Valte, a lawyer, argued that Section 55 of the Administrative Code, which, in the hierarchy of laws, trumps the Comelec’s implementing rules.
“Nothing herein provided shall be understood to prevent any officer or employee from expressing his views on current political problems or issues, or from mentioning the names of his candidates for public office whom he supports,” Valte quoted the provision.
“As a result, [the rules constitute] censorship on all public servants. Effective prior restraint. Freedom of speech, anyone? When was Martial Law reinstituted? Isn’t it 2016 already?” Valte said.
For censorship to be allowed under the Constitution, there must be a clear and present danger of a substantive evil to public safety, public morals, public health or any other legitimate public interest, Valte said.
“Put another way, how will my posting of ‘I don’t like Candidate XY because his pigs live in an air-conditioned pen’ pose a clear and present danger to public safety? Public morals? Public health?

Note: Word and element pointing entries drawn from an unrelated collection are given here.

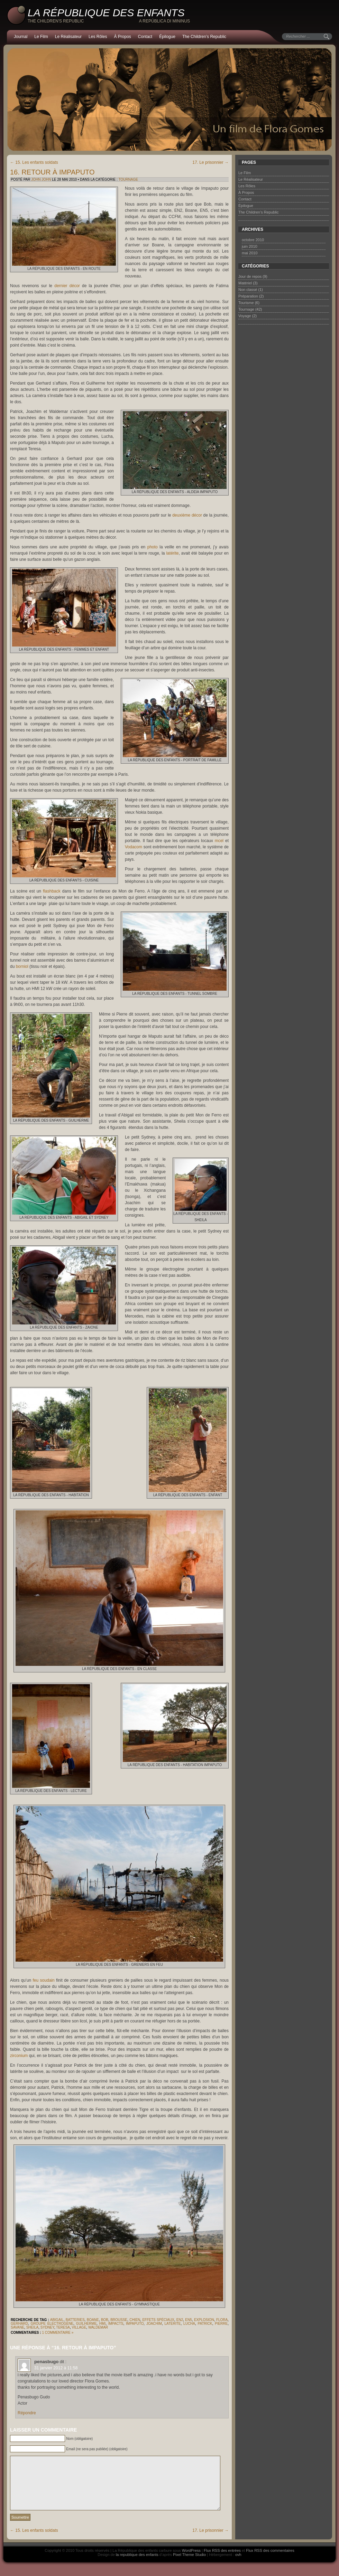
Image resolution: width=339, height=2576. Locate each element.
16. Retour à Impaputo (52, 172)
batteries (75, 2320)
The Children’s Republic (204, 36)
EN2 (179, 2320)
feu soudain (44, 1980)
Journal (20, 36)
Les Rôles (98, 36)
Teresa (63, 2327)
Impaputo (135, 2323)
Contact (145, 36)
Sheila (32, 2327)
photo (152, 547)
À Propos (122, 36)
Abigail (57, 2320)
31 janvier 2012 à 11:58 (55, 2368)
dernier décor (67, 285)
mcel (219, 840)
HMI (102, 2323)
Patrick (205, 2323)
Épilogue (167, 36)
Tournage (128, 179)
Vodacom (133, 846)
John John (41, 179)
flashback (52, 891)
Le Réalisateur (68, 36)
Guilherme (86, 2323)
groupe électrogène (52, 2323)
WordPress (191, 2561)
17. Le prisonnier (210, 162)
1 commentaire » (57, 2332)
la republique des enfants (137, 2565)
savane (17, 2327)
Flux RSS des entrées (222, 2561)
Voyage (244, 316)
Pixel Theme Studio (189, 2565)
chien (134, 2320)
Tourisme (246, 303)
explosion (204, 2320)
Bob (104, 2320)
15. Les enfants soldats (34, 162)
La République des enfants (106, 12)
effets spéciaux (158, 2320)
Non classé (247, 289)
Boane (93, 2320)
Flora (222, 2320)
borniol (22, 966)
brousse (118, 2320)
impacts (115, 2323)
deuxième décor (187, 515)
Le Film (41, 36)
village (79, 2327)
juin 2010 (249, 246)
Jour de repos (250, 276)
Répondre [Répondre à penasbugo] (27, 2412)
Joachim (154, 2323)
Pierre (221, 2323)
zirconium (19, 2055)
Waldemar (98, 2327)
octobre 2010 (253, 240)
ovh (238, 2565)
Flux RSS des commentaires (270, 2561)
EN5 (188, 2320)
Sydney (47, 2327)
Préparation (248, 296)
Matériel (245, 283)
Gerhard (19, 2323)
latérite (172, 553)
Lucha (189, 2323)
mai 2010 (249, 253)
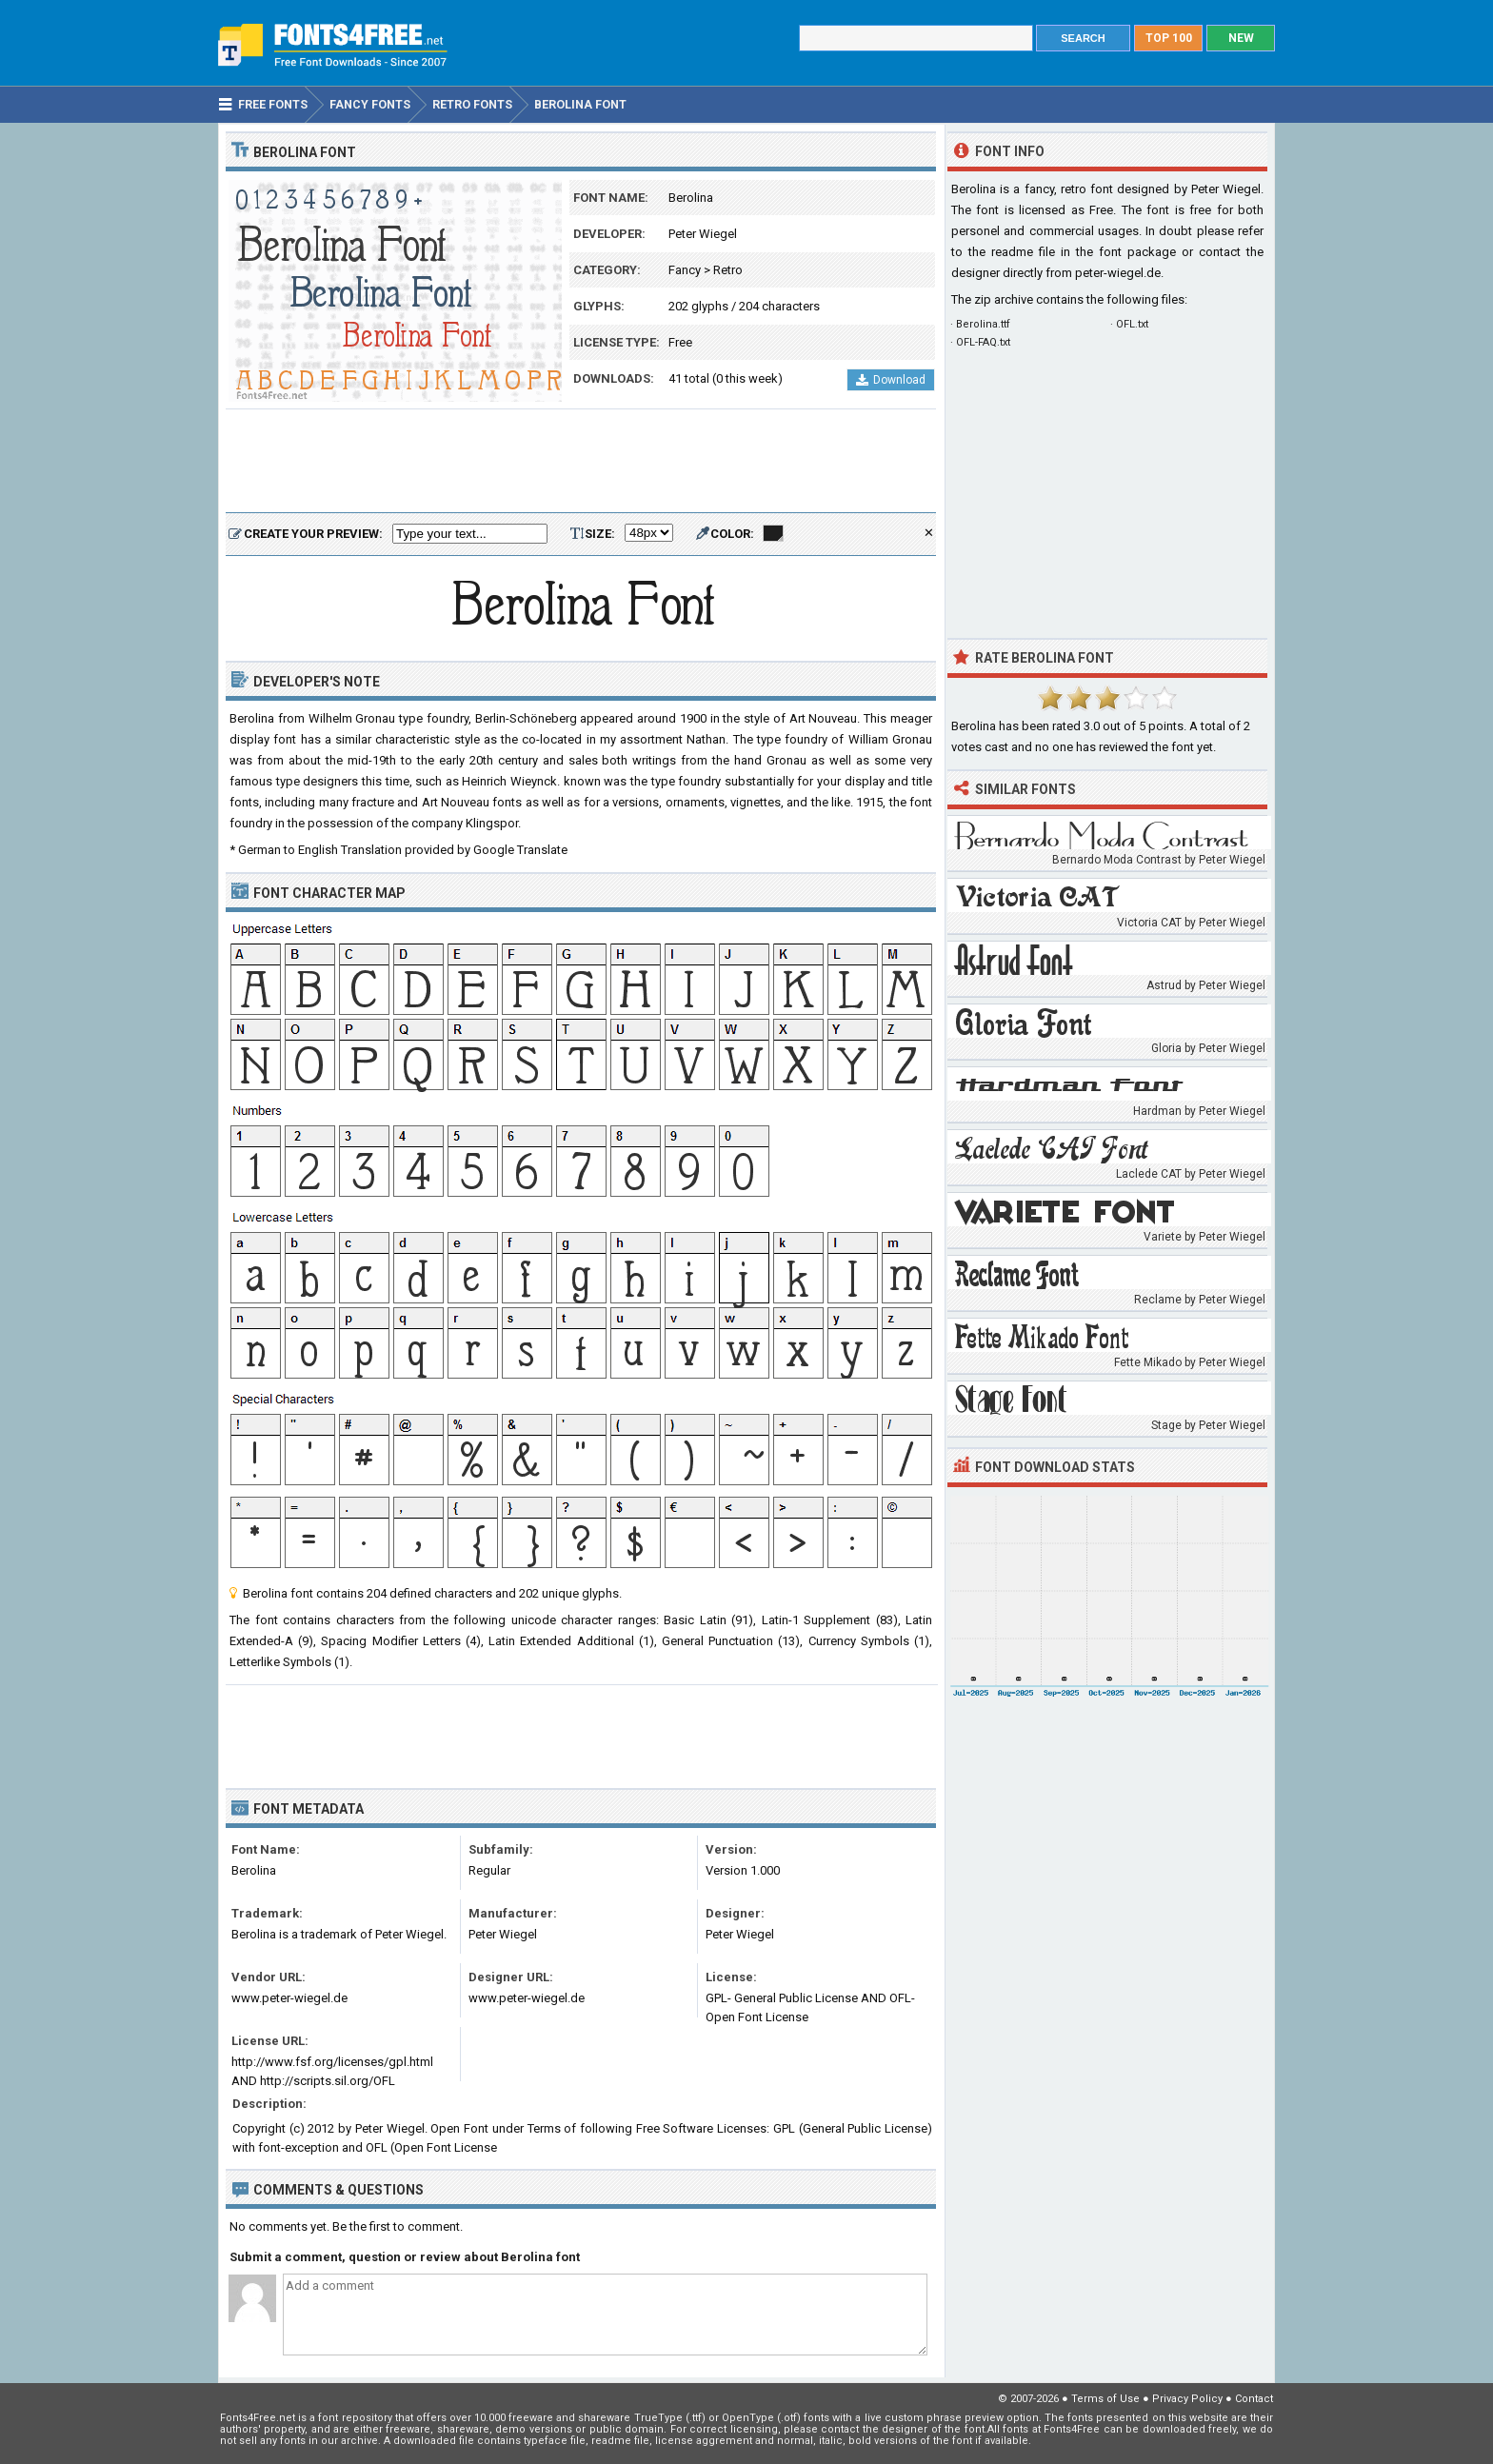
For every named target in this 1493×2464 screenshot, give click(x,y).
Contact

Should it be considered a threat to public health if the blood pressure of Candidate XY rises because of my post?,” she said.
But Section 2(4), Article IX-B of the 1987 Constitution expressly prohibits civil service officers and employees from engaging in any electioneering or partisan political activity, except to vote.
Also, the provision Valte quoted actually specifies that “no officer or employee in the Civil Service including members of the Armed Forces, shall engage directly or indirectly in any partisan political activity or take part in any election except to vote nor shall he use his official authority or influence to coerce the political activity of any other person or body.”